** ASSIGNMENT **
Among the entries below, one line contains "Office of Inspector General (613, 2476)" and another contains "[button] (14, 11)". Transcribe those two lines and every line between them, exactly.

Saved data entries

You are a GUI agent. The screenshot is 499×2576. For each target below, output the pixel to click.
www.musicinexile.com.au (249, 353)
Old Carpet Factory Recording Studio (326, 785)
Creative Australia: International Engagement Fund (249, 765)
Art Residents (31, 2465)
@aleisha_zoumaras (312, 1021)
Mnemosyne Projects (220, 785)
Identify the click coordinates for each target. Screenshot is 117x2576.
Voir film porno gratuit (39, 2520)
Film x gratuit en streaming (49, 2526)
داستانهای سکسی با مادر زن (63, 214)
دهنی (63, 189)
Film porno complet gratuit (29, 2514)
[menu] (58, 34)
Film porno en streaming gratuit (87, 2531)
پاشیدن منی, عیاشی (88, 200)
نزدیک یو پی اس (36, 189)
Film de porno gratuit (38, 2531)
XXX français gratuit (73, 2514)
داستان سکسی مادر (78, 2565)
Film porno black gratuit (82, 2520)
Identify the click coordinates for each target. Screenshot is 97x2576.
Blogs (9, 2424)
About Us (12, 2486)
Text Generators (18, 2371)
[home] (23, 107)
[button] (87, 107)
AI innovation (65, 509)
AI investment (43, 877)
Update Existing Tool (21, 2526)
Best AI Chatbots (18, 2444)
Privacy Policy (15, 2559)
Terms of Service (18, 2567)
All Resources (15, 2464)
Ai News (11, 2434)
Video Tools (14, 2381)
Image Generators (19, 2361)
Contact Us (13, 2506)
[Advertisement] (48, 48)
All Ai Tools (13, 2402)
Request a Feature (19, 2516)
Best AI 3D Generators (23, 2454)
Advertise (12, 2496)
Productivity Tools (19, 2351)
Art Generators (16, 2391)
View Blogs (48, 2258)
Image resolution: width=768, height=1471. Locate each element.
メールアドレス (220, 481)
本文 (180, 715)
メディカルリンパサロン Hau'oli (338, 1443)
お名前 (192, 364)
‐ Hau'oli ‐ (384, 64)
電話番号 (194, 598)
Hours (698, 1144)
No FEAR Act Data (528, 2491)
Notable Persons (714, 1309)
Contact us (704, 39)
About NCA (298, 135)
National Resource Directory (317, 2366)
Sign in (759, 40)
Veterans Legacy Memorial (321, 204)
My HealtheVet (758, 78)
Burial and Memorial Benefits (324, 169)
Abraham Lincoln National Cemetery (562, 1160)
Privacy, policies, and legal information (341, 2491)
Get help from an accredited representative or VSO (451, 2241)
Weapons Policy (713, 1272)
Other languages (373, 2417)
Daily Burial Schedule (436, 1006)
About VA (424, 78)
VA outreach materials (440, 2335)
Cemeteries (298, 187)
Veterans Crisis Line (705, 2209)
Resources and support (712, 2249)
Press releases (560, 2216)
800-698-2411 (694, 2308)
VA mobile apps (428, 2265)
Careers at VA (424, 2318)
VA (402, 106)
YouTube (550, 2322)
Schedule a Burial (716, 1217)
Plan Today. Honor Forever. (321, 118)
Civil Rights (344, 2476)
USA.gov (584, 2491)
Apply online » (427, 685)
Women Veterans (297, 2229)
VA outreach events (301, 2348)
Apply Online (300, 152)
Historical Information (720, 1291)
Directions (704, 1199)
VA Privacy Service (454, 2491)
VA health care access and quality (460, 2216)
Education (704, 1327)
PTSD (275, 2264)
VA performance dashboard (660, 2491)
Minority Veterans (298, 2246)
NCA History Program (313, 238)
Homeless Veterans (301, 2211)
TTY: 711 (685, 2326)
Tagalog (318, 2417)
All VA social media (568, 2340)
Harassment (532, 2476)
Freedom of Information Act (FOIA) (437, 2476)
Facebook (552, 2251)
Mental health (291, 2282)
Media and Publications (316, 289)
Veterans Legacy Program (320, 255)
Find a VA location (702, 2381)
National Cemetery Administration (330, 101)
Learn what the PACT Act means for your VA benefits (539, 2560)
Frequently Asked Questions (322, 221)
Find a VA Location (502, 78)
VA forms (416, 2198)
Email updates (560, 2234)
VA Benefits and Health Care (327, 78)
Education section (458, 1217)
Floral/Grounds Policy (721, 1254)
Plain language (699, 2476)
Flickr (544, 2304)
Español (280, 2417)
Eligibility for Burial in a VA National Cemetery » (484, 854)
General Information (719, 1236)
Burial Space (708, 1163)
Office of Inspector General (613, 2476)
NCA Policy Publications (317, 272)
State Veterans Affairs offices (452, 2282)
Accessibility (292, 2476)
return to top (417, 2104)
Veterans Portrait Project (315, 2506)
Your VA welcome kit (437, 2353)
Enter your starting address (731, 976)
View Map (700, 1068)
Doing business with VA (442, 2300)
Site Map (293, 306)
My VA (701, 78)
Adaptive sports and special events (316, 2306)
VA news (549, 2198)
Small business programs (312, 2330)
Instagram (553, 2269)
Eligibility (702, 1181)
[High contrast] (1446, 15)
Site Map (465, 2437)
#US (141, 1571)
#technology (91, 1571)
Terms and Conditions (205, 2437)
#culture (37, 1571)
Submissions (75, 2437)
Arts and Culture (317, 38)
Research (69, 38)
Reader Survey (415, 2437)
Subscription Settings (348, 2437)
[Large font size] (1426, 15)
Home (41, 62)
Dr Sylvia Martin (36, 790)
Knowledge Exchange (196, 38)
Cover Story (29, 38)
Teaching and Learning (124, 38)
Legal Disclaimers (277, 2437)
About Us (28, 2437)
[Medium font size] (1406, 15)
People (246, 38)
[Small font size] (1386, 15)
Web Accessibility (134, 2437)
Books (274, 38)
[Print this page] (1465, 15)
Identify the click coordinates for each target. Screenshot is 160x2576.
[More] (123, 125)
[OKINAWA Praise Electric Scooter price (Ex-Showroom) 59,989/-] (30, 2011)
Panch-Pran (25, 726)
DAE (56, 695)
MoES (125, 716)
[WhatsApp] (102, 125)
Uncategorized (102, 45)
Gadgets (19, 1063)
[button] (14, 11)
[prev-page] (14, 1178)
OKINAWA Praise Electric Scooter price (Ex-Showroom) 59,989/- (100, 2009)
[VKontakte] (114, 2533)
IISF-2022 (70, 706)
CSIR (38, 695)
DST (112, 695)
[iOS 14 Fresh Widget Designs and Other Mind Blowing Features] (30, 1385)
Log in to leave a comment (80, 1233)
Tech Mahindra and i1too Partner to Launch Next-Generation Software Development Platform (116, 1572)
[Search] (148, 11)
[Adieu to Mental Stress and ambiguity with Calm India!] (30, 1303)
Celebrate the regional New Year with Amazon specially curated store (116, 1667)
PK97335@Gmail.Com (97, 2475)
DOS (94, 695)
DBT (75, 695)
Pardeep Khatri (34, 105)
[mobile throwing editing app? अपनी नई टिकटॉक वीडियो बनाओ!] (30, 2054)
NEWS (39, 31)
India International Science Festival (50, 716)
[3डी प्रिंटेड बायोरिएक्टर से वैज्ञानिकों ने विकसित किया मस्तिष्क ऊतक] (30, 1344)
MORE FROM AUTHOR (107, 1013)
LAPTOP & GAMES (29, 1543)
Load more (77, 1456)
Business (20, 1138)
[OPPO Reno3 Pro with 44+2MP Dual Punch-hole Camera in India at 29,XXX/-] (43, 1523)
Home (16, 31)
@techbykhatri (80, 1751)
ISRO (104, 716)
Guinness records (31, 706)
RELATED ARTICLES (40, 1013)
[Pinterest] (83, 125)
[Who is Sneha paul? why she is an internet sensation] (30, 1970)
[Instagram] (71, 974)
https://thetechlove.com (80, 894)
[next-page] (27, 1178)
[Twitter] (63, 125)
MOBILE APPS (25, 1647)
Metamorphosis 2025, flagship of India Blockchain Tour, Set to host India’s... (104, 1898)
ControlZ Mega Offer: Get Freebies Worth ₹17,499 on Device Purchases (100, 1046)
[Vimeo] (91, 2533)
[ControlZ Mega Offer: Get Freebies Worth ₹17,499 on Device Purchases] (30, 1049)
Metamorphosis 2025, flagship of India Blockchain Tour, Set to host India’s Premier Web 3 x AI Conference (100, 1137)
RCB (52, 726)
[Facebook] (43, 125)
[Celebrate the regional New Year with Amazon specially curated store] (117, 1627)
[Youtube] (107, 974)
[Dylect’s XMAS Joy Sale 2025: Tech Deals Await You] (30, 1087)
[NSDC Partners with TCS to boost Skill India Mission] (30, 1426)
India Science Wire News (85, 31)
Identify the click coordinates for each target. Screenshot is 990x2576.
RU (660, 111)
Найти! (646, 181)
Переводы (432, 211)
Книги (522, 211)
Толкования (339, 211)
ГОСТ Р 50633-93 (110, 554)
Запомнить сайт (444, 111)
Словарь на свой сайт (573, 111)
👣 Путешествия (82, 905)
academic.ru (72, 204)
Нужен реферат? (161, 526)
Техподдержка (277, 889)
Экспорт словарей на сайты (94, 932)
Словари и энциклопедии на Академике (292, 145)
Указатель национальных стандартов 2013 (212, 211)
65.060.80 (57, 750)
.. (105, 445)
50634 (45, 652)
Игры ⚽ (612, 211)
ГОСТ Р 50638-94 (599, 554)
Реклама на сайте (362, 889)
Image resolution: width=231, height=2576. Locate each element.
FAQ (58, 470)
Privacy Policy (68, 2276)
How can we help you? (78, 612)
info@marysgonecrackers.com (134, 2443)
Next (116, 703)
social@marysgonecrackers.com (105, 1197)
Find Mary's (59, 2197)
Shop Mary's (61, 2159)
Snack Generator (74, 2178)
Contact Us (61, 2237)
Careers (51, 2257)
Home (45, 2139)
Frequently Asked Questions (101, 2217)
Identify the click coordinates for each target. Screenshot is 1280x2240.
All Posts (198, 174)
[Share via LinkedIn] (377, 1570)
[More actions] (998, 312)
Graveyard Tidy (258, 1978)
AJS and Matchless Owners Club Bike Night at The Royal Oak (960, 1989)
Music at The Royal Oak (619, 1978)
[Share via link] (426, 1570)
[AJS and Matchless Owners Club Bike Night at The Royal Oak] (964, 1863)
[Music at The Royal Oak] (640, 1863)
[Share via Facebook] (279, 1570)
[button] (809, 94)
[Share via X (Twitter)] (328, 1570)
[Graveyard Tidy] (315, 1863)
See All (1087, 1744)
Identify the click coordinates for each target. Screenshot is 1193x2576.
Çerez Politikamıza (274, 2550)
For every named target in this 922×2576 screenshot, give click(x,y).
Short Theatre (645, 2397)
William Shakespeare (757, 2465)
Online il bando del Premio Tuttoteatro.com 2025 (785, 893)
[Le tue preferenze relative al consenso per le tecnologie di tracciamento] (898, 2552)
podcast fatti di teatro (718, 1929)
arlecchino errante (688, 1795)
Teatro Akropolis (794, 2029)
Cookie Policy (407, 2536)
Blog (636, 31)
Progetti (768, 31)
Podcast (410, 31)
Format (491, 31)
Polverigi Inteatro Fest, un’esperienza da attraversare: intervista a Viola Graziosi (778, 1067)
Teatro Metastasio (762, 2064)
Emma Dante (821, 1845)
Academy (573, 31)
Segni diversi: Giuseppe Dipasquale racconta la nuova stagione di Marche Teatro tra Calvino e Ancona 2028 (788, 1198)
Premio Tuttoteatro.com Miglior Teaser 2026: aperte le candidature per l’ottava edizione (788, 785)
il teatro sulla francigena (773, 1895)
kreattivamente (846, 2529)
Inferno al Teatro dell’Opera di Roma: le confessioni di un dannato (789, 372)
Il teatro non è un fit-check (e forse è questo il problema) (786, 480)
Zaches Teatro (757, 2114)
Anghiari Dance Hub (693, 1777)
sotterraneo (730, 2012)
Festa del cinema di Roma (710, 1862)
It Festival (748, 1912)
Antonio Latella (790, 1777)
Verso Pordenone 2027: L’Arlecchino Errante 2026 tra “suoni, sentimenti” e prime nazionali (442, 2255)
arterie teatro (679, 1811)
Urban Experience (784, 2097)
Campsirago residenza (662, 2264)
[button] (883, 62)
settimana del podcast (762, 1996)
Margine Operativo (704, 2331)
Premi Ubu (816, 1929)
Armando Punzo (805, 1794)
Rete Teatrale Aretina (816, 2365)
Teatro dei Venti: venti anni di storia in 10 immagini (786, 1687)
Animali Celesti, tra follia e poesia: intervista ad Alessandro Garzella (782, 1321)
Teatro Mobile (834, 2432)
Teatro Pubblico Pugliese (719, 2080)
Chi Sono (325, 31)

** COMPLETED EXERCISE **
Office of Inspector General (613, 2476)
NCA Policy Publications (317, 272)
State Veterans Affairs offices (452, 2282)
Accessibility (292, 2476)
return to top (417, 2104)
Veterans Portrait Project (315, 2506)
Your VA welcome kit (437, 2353)
Enter your starting address (731, 976)
View Map (700, 1068)
Doing business with VA (442, 2300)
Site Map (293, 306)
My VA (701, 78)
Adaptive sports and special events (316, 2306)
VA news (549, 2198)
Small business programs (312, 2330)
Instagram (553, 2269)
Eligibility (702, 1181)
[High contrast] (1446, 15)
Site Map (465, 2437)
#US (141, 1571)
#technology (91, 1571)
Terms and Conditions (205, 2437)
#culture (37, 1571)
Submissions (75, 2437)
Arts and Culture (317, 38)
Research (69, 38)
Reader Survey (415, 2437)
Subscription Settings (348, 2437)
[Large font size] (1426, 15)
Home (41, 62)
Dr Sylvia Martin (36, 790)
Knowledge Exchange (196, 38)
Cover Story (29, 38)
Teaching and Learning (124, 38)
Legal Disclaimers (277, 2437)
About Us (28, 2437)
[Medium font size] (1406, 15)
People (246, 38)
[Small font size] (1386, 15)
Web Accessibility (134, 2437)
Books (274, 38)
[Print this page] (1465, 15)
Identify the click coordinates for each target. Screenshot is 160x2576.
[More] (123, 125)
[OKINAWA Praise Electric Scooter price (Ex-Showroom) 59,989/-] (30, 2011)
Panch-Pran (25, 726)
DAE (56, 695)
MoES (125, 716)
[WhatsApp] (102, 125)
Uncategorized (102, 45)
Gadgets (19, 1063)
[button] (14, 11)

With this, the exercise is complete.